I let out a self-deprecating laugh. I felt indignant on behalf of my parents and my own blind foolishness of having been in love with him for a decade. Thinking of this, I couldn't resist tearing up.
I rarely ever cried in front of Tristan. His expression shifted slightly when he saw my tears streaming down my cheeks. It seemed like his attitude had softened a little.
It was right then that Sally walked over and leaned her head against Tristan's shoulder, pouting. "Tristan, my head is killing me…"
Hearing that, Tristan quickly consoled her, "Don't worry. I told you I'll make things right for you."
He looked back at me, his gaze icy. "Hurry up! Get on your knees and apologize, Claudia!"
My anger welled up inside of me, making my chest feel stuffy. My eyes were red with fury as I questioned, "Why should I?"
"Because you stole ten years that belonged to her!" Tristan retorted matter-of-factly, which only made me scoff in outrage.
Thoroughly disappointed in him, I didn't even want to speak to him anymore. Ignoring the two of them, I took out a suitcase and silently started packing things up.

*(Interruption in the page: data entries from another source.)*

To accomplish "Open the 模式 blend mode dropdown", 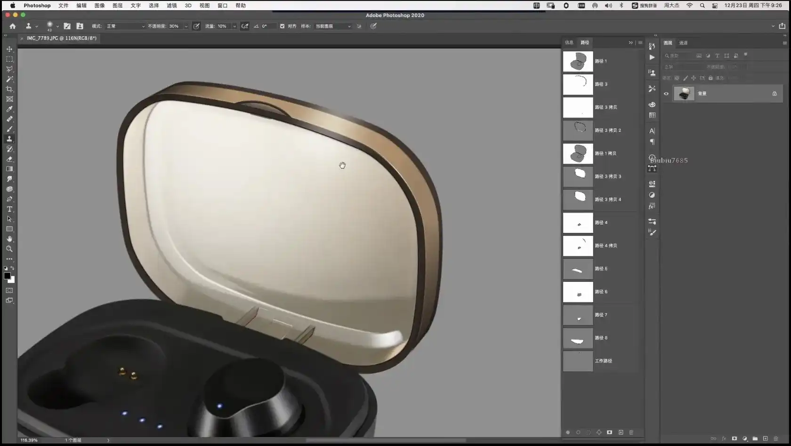I will pyautogui.click(x=125, y=26).
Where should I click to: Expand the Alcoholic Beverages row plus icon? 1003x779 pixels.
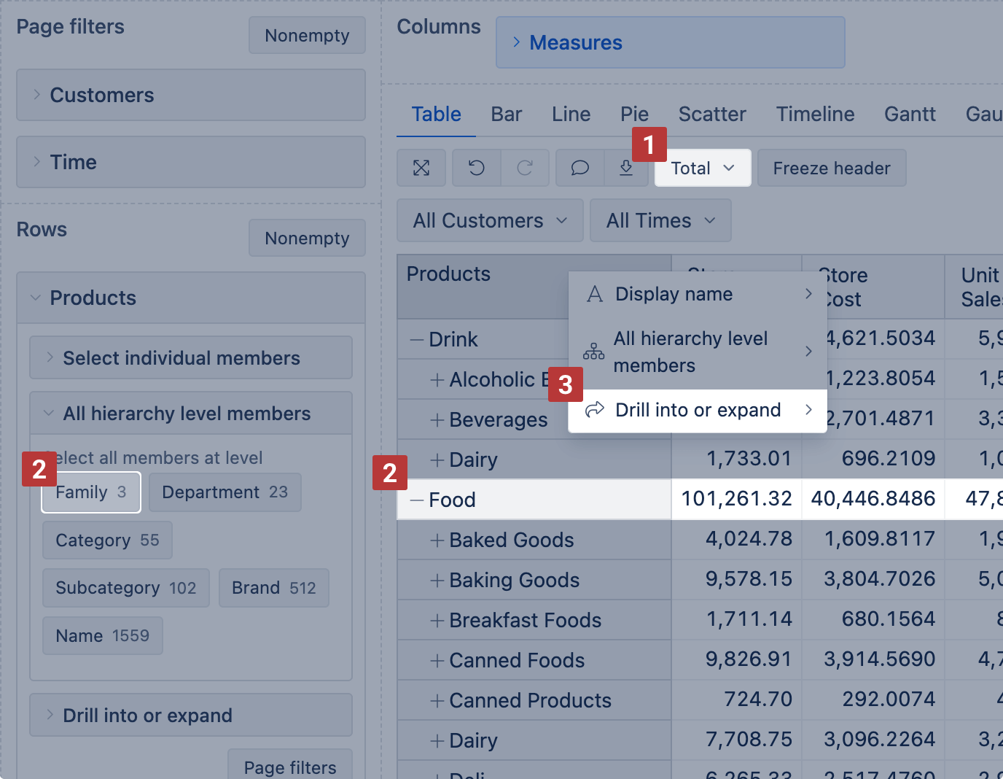pyautogui.click(x=437, y=380)
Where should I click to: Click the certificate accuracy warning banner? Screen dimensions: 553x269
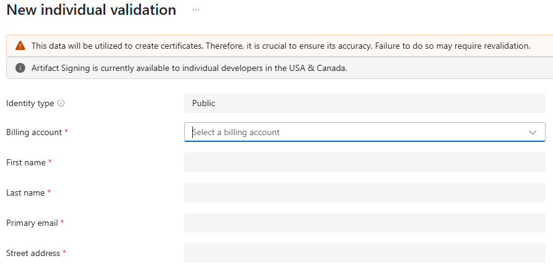click(x=280, y=46)
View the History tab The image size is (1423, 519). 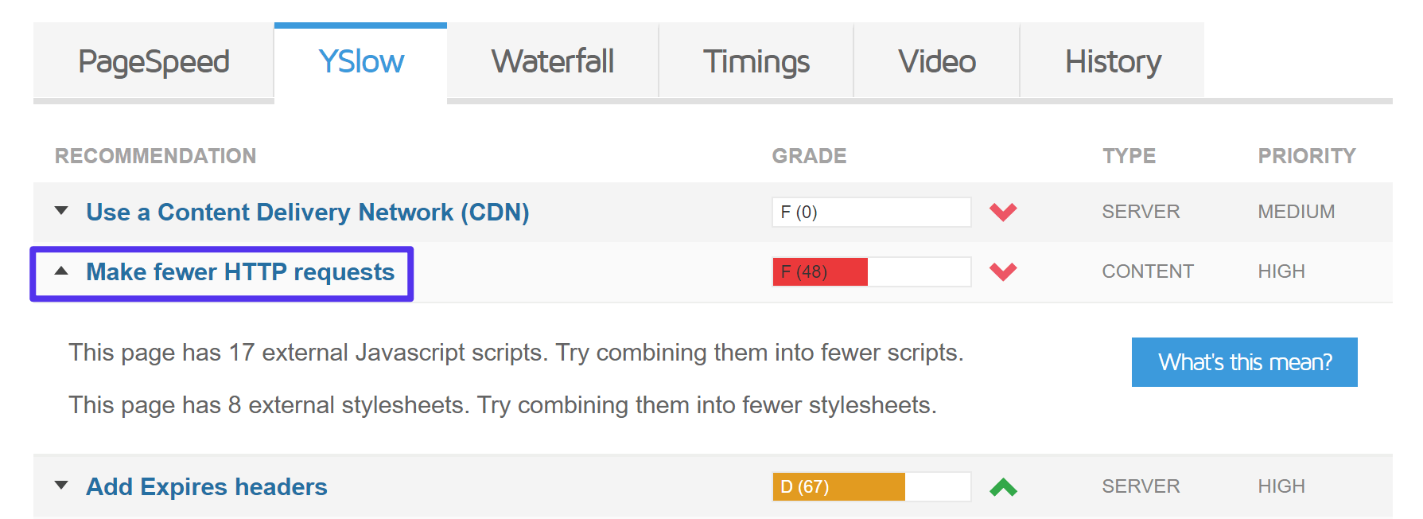pos(1113,61)
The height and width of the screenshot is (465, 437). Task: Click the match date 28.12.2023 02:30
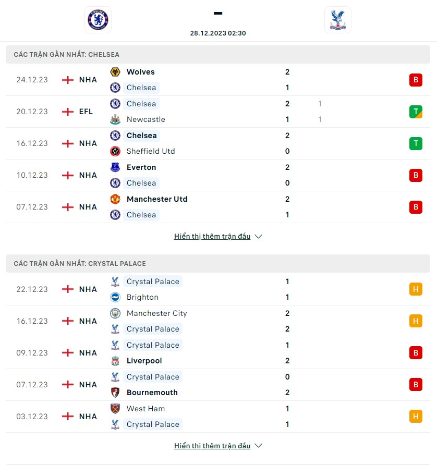pyautogui.click(x=217, y=33)
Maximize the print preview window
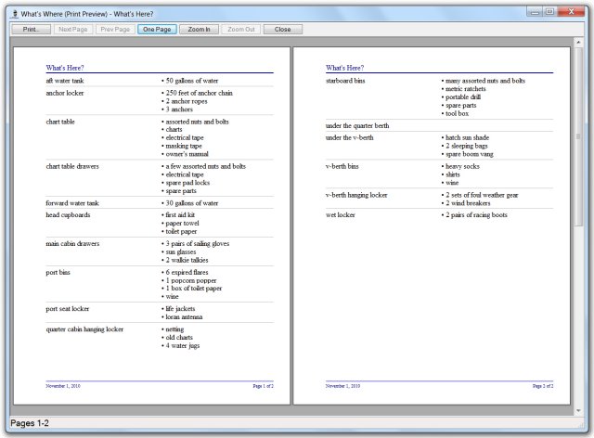Screen dimensions: 594x438 (x=549, y=12)
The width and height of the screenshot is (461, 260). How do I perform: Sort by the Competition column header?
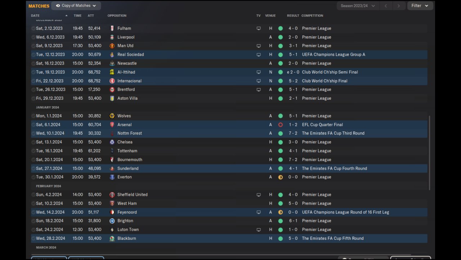coord(312,16)
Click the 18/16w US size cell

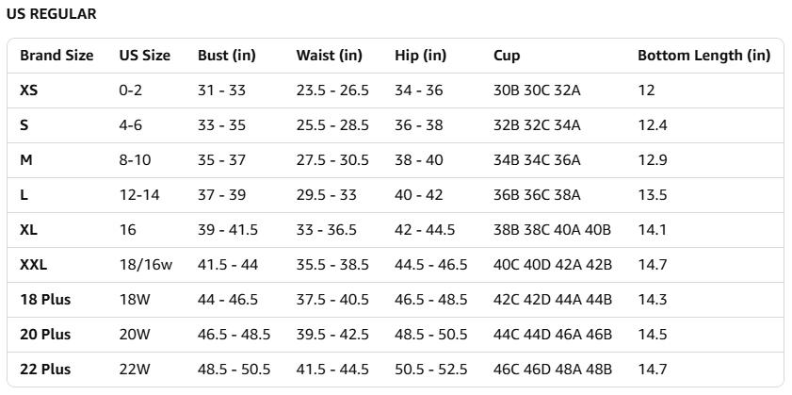tap(146, 265)
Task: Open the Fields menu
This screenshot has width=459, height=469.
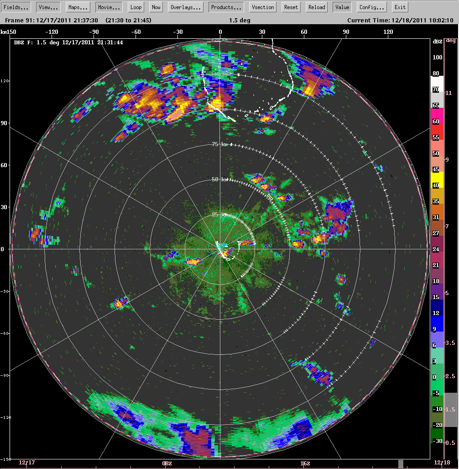Action: 16,7
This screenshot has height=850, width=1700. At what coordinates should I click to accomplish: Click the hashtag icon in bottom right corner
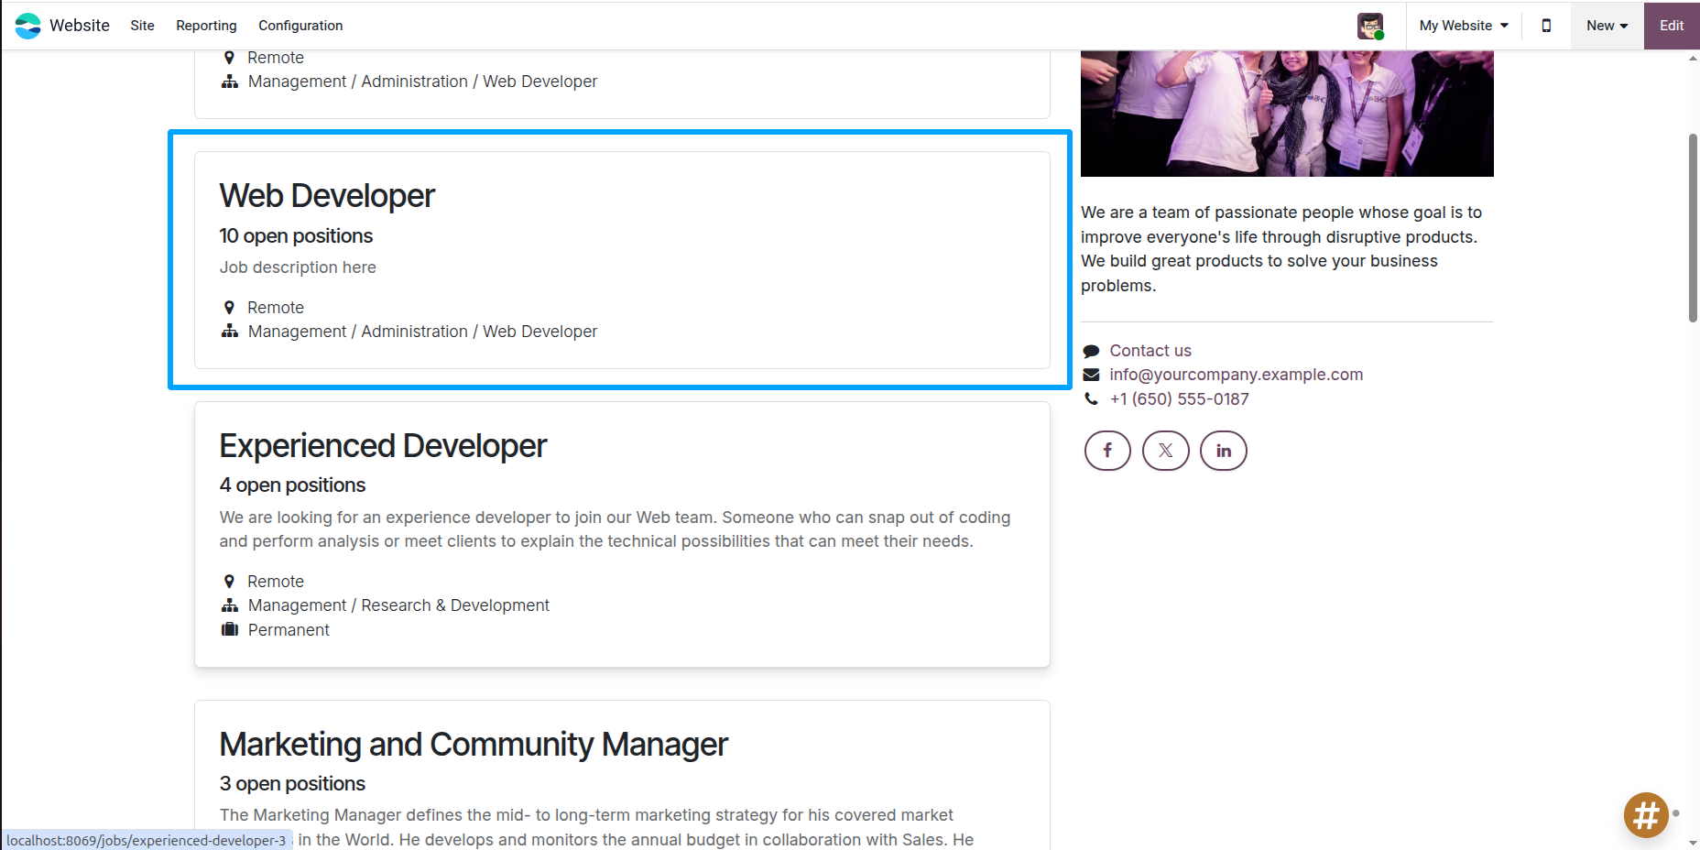click(1646, 814)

However, Sally refused to stop targeting me. She abruptly walked up to me and snatched a sweater that Mom had completed.
"Why would such an old-fashioned design still be around? But on second thought, it looks like it suits my dog," Sally declared as she laughed loudly. She didn't bother to hide the mockery in her eyes.
I hurriedly tried to take the sweater back from her.
"Give it back!" I shouted.
However, Sally narrowed her eyes and asked with a scornful smirk, "Why do you care about a lousy sweater so much? Could it be… that it's what your dead mom left to you?"